‘The Government’s justification for its controversial “bedroom tax” has been debunked by new figures showing that up to 96 per cent of those affected have, in effect, nowhere to move.
The figures published today in The Independent expose the false argument behind ministerial attempts to spin the move as ending the “spare-room subsidy”, and confirm campaigners’ claims that it merely penalises poor people...
More than 19 out of 20 families hit by the bedroom tax are trapped in their larger homes because there is nowhere smaller within the local social housing stock to take them.’
No surprise there. Once again we have the prime minister and the minister for work and pensions exposed as deeply unpleasant people, more concerned to demonstrate their readiness to make things worse for people in poverty than to come up with policies having some kind of rational justification to improve our society.

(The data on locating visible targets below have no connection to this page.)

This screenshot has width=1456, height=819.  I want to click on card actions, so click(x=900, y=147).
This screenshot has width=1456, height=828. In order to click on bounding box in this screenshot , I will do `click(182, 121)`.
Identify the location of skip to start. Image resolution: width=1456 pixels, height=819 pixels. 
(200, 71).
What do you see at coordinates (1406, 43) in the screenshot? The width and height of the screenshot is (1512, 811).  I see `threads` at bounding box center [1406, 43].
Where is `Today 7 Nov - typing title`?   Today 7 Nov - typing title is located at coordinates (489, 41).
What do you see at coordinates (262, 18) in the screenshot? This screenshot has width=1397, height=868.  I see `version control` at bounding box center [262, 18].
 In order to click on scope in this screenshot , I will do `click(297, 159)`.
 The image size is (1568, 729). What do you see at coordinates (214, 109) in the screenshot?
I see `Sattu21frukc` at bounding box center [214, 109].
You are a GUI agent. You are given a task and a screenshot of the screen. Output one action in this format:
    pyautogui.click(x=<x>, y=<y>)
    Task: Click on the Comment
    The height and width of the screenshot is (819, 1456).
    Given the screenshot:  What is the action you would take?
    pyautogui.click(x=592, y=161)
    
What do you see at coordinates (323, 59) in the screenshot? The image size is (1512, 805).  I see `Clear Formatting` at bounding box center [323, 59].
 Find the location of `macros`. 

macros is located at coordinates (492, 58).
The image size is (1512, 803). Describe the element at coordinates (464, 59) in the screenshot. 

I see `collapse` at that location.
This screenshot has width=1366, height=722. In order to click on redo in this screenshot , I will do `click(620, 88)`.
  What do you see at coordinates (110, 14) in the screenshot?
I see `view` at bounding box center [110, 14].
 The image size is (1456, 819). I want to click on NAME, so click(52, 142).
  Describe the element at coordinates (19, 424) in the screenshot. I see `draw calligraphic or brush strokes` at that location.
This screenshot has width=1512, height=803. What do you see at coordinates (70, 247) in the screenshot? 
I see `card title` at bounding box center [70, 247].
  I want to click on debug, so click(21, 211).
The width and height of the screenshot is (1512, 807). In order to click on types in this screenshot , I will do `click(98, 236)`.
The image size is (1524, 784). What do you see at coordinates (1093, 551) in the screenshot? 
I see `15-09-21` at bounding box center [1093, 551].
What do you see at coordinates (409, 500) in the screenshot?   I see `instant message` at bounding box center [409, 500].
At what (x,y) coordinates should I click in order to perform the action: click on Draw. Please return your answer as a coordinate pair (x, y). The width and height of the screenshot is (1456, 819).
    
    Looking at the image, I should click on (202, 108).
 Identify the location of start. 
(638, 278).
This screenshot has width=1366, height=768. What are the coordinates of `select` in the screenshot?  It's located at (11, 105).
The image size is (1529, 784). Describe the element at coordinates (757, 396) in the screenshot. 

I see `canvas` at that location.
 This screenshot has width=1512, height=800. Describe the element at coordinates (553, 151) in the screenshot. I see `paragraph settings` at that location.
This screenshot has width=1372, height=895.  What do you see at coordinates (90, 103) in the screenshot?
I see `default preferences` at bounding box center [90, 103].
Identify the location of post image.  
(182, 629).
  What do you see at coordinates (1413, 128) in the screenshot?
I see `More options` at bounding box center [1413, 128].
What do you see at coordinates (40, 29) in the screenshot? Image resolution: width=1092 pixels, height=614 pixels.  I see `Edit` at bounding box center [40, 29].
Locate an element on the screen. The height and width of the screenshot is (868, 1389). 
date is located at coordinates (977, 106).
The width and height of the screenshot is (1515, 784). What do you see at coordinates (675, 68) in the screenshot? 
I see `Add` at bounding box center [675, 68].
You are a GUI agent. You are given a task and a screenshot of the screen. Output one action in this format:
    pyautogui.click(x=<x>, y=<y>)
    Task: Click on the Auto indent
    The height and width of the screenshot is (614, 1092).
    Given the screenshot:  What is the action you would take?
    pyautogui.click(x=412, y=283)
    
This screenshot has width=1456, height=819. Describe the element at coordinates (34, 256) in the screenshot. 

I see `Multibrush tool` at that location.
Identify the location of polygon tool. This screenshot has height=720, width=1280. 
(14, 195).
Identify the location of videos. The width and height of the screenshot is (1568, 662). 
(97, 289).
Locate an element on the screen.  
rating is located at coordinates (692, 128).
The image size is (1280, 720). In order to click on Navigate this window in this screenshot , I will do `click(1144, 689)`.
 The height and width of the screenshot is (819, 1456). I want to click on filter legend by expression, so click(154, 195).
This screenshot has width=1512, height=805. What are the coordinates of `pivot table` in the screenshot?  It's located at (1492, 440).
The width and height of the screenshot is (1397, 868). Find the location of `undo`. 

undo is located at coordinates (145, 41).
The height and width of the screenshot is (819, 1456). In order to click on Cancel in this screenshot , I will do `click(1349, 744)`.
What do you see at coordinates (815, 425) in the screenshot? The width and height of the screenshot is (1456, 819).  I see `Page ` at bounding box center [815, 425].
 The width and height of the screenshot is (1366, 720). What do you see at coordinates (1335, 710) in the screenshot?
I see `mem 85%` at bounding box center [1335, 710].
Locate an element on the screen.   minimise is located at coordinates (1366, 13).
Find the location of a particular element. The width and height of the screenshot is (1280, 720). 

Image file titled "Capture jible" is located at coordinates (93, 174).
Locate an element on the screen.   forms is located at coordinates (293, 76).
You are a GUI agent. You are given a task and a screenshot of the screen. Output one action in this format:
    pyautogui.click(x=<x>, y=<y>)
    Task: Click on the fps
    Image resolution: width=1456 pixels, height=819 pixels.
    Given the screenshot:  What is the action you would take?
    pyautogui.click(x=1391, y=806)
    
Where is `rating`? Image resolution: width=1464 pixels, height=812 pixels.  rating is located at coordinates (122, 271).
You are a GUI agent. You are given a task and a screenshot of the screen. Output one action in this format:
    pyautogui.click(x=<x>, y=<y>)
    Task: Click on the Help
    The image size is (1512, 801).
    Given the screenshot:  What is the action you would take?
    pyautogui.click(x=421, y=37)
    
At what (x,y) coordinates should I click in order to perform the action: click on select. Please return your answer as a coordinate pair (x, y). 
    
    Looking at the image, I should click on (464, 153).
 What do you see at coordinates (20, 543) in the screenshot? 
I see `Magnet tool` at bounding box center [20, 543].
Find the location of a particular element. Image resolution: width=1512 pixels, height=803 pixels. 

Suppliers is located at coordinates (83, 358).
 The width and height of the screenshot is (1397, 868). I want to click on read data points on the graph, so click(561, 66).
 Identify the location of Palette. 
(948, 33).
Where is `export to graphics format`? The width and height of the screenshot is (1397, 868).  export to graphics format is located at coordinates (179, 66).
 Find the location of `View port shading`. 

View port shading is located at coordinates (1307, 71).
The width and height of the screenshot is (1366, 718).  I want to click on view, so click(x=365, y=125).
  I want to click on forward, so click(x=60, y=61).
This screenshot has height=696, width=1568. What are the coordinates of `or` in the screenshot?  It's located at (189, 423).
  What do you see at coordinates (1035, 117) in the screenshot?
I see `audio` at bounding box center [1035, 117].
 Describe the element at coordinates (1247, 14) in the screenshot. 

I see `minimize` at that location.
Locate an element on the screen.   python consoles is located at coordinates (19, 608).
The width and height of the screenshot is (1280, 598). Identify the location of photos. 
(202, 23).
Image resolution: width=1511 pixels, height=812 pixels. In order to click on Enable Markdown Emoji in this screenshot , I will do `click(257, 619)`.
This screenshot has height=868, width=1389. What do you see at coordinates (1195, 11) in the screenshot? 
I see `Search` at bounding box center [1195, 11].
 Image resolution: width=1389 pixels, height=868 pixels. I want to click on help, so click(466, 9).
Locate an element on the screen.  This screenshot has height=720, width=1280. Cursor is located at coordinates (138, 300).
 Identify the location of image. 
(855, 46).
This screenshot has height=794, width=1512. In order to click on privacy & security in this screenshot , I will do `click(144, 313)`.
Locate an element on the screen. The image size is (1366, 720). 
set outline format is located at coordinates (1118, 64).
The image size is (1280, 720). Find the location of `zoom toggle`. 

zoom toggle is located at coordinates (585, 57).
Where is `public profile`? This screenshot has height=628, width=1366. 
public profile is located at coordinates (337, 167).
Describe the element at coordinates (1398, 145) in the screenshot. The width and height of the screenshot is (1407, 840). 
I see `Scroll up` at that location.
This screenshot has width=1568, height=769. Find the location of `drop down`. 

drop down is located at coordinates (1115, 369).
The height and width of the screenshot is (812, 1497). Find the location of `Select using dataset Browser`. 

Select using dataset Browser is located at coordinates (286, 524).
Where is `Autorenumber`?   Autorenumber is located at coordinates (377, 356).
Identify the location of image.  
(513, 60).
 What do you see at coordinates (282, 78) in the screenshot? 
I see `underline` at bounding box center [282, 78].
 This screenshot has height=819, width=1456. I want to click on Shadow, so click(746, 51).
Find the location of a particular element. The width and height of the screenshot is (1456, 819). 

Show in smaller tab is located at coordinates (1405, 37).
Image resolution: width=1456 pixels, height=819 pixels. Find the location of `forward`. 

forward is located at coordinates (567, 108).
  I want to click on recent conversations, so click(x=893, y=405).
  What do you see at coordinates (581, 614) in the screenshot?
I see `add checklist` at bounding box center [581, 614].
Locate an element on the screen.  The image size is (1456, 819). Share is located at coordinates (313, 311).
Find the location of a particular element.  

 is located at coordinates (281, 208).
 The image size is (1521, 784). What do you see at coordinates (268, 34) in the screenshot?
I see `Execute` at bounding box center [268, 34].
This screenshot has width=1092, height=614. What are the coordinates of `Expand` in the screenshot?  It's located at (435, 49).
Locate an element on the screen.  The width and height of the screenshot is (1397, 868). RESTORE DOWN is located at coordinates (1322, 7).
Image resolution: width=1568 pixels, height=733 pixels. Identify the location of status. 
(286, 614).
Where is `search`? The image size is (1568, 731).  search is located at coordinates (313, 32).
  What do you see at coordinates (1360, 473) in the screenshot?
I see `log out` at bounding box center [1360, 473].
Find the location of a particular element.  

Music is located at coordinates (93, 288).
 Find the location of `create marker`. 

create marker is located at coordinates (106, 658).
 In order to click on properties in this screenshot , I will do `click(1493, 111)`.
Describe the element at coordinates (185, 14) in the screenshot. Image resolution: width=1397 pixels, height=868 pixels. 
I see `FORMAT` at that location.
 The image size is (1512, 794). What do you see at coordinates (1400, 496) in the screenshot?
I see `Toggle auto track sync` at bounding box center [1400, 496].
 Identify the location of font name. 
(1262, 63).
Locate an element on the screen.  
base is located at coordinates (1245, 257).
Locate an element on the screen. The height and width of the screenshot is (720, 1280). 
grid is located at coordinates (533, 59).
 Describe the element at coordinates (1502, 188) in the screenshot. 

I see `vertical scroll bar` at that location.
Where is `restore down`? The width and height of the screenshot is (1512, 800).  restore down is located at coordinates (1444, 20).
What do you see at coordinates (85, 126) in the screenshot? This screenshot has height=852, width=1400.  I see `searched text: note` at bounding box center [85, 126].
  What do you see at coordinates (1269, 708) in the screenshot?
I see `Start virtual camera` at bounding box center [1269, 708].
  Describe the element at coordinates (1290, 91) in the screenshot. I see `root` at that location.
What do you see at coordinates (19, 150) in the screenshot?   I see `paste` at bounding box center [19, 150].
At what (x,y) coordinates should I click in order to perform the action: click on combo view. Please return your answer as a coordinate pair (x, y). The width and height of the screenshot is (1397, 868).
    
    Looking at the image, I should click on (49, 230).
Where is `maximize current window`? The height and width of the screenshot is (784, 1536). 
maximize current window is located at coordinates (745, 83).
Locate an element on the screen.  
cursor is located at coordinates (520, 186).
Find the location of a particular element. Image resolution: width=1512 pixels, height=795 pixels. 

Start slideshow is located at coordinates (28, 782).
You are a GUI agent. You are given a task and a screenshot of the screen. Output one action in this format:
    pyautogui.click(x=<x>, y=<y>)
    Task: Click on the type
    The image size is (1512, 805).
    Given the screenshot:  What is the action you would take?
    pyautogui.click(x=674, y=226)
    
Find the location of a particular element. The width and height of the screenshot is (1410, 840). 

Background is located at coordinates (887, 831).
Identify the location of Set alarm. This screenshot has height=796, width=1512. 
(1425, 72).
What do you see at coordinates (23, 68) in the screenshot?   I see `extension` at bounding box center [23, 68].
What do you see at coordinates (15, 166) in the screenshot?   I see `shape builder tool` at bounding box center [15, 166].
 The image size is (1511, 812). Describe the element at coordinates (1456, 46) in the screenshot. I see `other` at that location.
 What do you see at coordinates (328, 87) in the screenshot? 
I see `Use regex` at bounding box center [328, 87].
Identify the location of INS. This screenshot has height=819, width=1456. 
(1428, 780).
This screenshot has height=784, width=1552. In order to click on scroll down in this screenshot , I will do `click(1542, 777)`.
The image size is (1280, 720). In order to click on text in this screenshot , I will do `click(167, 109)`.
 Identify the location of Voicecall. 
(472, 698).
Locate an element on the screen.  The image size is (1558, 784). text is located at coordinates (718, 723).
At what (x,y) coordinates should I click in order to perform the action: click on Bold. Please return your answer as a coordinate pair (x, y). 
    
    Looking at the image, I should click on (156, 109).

But this still constitutes news and good journalism. The important point about this story is that you are likely to have missed it. I haven’t carried out a wide search, but it’s striking that there is no mention of it on the BBC website.
The Beeb, inevitably cowed by accusations of anti-government bias, is not going to carry a story like this, any more than the right-wing press will do. And so this inventive government is allowed to carry on with its evidence-free, grotesquely malicious and repressive policies, because most people don’t really notice, and some even believe them to be doing their best.
The bedroom tax is a device whose unambiguous effect will be to increase and deepen social exclusion in a pretty straightforward way. That's never been in doubt. Unfortunately the perpetrators of this bizarre legislation apparently do not have the intelligence to understand that inequality is much more expensive for a society than is equality. What they do have is a stupefying arrogance that enables them to ignore and deride people who would point that out to them.